● What you need to do
Reproduce each of the following entries word for word, keeping every line in its original order.

* BEGIN Supplied data *

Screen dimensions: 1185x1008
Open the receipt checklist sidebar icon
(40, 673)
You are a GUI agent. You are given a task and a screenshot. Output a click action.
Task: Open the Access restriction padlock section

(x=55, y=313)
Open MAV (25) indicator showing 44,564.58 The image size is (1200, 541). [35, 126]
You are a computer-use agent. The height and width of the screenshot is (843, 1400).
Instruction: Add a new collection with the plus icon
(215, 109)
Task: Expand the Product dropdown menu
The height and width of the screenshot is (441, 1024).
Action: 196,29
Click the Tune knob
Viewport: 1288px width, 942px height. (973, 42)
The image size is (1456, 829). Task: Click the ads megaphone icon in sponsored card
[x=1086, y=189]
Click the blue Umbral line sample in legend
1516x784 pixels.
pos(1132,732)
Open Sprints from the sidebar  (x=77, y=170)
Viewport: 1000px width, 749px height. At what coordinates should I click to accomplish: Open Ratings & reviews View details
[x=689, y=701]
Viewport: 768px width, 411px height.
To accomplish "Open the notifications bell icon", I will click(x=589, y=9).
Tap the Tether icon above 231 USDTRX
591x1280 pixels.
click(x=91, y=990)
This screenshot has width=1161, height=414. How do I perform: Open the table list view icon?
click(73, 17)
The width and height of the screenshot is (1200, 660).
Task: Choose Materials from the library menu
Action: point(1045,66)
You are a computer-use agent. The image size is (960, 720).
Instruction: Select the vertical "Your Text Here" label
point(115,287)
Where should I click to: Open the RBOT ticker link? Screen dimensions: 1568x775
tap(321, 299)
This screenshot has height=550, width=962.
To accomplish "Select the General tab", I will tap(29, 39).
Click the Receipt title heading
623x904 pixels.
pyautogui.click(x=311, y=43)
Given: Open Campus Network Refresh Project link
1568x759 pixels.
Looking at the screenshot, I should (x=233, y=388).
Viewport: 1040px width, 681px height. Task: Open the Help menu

* END Supplied data *

● Response for this exercise
Screen dimensions: 1185x1008
Open the receipt checklist sidebar icon
(40, 673)
You are a GUI agent. You are given a task and a screenshot. Output a click action.
Task: Open the Access restriction padlock section

(x=55, y=313)
Open MAV (25) indicator showing 44,564.58 The image size is (1200, 541). [35, 126]
You are a computer-use agent. The height and width of the screenshot is (843, 1400).
Instruction: Add a new collection with the plus icon
(215, 109)
Task: Expand the Product dropdown menu
The height and width of the screenshot is (441, 1024).
Action: 196,29
Click the Tune knob
Viewport: 1288px width, 942px height. (973, 42)
The image size is (1456, 829). Task: Click the ads megaphone icon in sponsored card
[x=1086, y=189]
Click the blue Umbral line sample in legend
1516x784 pixels.
pos(1132,732)
Open Sprints from the sidebar  (x=77, y=170)
Viewport: 1000px width, 749px height. At what coordinates should I click to accomplish: Open Ratings & reviews View details
[x=689, y=701]
Viewport: 768px width, 411px height.
To accomplish "Open the notifications bell icon", I will click(x=589, y=9).
Tap the Tether icon above 231 USDTRX
591x1280 pixels.
click(x=91, y=990)
This screenshot has width=1161, height=414. How do I perform: Open the table list view icon?
click(73, 17)
The width and height of the screenshot is (1200, 660).
Task: Choose Materials from the library menu
Action: point(1045,66)
You are a computer-use agent. The image size is (960, 720).
Instruction: Select the vertical "Your Text Here" label
point(115,287)
Where should I click to: Open the RBOT ticker link? Screen dimensions: 1568x775
tap(321, 299)
This screenshot has height=550, width=962.
To accomplish "Select the General tab", I will tap(29, 39).
Click the Receipt title heading
623x904 pixels.
pyautogui.click(x=311, y=43)
Given: Open Campus Network Refresh Project link
1568x759 pixels.
Looking at the screenshot, I should (x=233, y=388).
Viewport: 1040px width, 681px height. Task: Open the Help menu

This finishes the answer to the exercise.